Oil on cotton canvas, 1964. 660x1015 mm; 26x40 inches. Signed and dated in oil, lower right.

Provenance: the artist; Dorothy Porter Walker; Constance Porter Uzelac; thence by descent to the current owner, private collection.

Exhibitions: Retrospective Exhibition: Paintings of the Years 1954-1964, January 22 - February 26, 1965. Washington, DC, Howard University, Gallery of Art; The Negro in American Art; An Exhibition Co-Sponsored by the California Arts Commission, with the label on the frame back. Travelling Exhibition; University of California, Los Angeles, September 11-October 16, 1966; University of California, Davis, November 1 - December 15, 1966; Fine Arts Gallery, San Diego, January 6 - February 12, 1967; Art Museum, Oakland, February 24 - March 19, 1967; California Afro-American Museum, Los Angeles, 1967, with the label on the frame back; Afro-American Artists, 1800-1969, Municipal Arts Gallery, Philadelphia, 1969-70; James A. Porter: Artist and Art Historian; The Memory of The Legacy. Howard University Gallery of Art, Washington, D.C., October 15, 1992 - February 9, 1993.

Illustrated: The Negro in American Art, Dickson Art Center, UCLA Art Galleries, 1967, p. 40. (Porter also wrote the catalogue essay); Romare Bearden and Harry B. Henderson, Jr.A History of African-American Artists, pl. xxii.

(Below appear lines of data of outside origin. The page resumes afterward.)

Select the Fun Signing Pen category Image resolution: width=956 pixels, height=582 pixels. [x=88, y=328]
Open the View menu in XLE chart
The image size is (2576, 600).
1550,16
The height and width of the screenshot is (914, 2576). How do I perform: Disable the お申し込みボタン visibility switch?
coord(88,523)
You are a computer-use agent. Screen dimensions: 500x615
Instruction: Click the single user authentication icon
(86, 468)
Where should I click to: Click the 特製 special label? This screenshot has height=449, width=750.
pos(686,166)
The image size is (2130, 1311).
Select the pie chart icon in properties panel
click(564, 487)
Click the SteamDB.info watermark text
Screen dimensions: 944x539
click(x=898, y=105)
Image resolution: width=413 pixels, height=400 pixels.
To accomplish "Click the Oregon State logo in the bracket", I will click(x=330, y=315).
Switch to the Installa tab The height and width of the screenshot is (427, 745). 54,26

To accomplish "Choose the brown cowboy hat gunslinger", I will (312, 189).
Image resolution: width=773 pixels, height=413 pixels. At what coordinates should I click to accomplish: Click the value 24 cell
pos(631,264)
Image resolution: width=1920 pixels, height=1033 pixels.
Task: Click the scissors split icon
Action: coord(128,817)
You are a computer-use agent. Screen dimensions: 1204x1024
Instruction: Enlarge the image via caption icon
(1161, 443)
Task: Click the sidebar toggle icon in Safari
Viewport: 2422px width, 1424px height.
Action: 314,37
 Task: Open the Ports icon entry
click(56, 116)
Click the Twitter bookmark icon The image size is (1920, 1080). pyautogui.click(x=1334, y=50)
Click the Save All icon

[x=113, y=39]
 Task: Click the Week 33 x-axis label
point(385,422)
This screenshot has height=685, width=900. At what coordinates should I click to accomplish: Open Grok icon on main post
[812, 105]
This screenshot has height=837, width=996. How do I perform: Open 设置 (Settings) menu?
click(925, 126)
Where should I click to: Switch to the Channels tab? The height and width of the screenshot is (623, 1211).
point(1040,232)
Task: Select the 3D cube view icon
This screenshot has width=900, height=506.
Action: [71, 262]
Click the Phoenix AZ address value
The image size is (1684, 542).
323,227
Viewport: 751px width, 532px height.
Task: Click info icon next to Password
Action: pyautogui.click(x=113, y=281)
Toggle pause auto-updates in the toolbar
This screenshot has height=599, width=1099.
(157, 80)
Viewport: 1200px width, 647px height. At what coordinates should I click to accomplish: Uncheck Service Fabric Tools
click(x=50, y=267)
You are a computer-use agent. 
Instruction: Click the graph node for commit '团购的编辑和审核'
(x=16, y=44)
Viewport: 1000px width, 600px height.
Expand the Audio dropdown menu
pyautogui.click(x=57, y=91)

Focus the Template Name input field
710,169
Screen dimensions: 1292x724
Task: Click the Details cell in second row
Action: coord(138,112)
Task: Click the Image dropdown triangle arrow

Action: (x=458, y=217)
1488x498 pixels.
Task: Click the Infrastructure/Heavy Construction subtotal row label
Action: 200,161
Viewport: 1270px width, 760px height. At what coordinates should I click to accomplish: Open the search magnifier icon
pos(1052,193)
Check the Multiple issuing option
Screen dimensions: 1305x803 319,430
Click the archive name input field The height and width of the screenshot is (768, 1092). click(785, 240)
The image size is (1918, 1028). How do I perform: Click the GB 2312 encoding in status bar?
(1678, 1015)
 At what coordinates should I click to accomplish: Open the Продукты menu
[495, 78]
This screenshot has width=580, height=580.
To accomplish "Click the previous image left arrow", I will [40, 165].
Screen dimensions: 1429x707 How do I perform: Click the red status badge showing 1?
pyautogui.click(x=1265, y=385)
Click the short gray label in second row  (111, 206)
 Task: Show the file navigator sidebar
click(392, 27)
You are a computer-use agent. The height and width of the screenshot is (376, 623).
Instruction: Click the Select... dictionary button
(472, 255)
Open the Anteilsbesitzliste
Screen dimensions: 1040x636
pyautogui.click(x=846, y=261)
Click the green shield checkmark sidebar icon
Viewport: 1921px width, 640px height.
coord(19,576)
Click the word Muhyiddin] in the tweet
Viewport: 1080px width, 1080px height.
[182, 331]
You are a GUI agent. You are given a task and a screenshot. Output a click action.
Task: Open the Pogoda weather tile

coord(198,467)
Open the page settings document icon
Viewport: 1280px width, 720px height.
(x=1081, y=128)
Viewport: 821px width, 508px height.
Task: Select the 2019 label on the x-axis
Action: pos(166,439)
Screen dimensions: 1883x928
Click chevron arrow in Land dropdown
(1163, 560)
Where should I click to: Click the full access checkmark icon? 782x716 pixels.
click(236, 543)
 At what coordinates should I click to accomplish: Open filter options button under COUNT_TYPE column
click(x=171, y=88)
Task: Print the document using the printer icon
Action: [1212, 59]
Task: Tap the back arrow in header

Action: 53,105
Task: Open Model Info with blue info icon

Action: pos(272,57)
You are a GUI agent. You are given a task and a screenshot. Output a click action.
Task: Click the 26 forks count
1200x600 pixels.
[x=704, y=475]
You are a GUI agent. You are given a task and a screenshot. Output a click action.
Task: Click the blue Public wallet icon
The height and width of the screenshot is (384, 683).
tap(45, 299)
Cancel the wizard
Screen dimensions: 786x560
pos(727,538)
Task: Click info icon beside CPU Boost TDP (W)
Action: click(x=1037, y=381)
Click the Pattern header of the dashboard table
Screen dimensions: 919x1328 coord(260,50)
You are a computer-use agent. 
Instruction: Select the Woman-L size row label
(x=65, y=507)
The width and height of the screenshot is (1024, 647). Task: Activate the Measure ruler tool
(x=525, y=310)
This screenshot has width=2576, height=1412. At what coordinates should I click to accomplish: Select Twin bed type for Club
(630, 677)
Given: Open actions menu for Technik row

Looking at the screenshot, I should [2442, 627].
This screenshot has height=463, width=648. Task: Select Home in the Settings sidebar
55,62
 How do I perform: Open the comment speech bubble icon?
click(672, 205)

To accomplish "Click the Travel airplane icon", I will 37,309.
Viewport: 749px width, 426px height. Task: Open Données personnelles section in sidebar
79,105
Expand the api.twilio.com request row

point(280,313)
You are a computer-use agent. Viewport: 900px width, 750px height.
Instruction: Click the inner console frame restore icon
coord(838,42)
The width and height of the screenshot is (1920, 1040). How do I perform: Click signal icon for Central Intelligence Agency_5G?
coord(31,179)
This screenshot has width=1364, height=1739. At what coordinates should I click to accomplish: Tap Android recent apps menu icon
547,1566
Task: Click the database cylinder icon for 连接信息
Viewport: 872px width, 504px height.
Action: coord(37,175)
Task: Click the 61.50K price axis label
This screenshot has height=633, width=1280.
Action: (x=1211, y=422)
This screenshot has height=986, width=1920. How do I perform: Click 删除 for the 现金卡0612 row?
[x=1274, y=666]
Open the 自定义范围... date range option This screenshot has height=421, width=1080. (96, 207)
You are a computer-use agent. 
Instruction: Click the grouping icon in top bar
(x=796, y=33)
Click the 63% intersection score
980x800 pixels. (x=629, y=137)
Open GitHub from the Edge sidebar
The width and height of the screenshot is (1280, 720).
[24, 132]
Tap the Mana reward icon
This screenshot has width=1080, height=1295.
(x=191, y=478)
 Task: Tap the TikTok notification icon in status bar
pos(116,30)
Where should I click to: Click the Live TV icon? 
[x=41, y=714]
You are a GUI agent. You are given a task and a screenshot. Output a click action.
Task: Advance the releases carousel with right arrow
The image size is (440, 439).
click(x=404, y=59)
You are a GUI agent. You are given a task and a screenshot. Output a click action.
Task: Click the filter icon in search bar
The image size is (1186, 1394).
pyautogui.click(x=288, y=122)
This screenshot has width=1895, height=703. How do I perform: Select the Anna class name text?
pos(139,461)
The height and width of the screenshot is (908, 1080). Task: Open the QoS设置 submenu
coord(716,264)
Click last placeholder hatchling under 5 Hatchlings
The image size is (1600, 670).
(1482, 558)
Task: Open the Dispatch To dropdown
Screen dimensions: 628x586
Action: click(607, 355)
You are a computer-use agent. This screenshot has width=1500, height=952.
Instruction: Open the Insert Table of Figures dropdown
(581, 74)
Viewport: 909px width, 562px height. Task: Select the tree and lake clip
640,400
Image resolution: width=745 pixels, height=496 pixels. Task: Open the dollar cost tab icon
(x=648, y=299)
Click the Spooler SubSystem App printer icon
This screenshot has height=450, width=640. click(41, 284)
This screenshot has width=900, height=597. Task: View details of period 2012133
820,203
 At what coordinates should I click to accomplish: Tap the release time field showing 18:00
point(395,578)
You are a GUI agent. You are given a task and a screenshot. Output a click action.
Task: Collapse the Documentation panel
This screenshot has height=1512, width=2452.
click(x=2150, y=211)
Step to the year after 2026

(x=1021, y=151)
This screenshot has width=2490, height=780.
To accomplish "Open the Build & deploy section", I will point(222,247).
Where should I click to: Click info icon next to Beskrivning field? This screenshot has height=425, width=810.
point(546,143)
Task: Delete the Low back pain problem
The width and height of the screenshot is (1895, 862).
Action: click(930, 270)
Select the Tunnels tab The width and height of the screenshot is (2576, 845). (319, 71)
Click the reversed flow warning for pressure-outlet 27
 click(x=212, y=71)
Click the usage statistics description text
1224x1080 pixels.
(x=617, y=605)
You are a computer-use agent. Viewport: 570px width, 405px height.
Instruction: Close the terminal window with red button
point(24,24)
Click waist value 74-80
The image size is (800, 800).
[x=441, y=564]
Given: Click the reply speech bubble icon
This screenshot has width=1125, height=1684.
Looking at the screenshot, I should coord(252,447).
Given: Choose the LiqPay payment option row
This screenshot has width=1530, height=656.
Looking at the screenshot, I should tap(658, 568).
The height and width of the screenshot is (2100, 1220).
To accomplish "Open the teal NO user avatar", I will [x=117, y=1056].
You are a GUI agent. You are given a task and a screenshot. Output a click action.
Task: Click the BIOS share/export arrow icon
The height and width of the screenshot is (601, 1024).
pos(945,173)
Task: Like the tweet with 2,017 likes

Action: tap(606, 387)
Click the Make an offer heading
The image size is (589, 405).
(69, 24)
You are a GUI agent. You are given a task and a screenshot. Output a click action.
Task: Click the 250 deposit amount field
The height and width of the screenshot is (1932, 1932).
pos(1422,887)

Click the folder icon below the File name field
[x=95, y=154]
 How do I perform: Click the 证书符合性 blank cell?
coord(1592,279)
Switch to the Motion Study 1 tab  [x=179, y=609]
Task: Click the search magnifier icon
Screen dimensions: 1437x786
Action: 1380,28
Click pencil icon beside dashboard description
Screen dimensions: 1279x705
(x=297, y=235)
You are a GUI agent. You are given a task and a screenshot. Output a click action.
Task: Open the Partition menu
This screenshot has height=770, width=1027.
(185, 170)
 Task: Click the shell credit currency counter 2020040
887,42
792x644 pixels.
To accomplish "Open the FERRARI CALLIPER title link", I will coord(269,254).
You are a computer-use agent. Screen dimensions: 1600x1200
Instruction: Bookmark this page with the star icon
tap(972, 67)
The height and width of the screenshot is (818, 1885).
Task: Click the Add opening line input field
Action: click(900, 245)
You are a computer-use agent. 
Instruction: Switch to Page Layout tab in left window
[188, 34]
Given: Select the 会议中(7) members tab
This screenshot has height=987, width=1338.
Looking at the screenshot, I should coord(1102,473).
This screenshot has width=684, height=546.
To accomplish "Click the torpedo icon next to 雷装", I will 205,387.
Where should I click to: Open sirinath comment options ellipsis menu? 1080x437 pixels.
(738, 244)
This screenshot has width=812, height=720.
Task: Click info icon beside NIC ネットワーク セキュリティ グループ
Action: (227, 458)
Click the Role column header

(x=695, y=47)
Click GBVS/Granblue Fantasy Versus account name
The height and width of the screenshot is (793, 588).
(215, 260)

In 1963-64, James Porter took a sabbatical leave from his chairmanship of the art department at Howard University. He travelled and lived in West Africa, Nigeria and Egypt to gather materials for a projected book on West African art and architecture. He hoped to re-trace the African roots of black arts, and find its inherent African qualities. Porter said from this time that "I hope most sincerely that my paintings [do] reflect the enthusiasm and the understanding admiration which I have felt for Africa and the Africans, even though, admittedly the most skillful expatriate artist may utterly fail to capture those ineffable traits in the African people which we believe are made visible to us in their arts."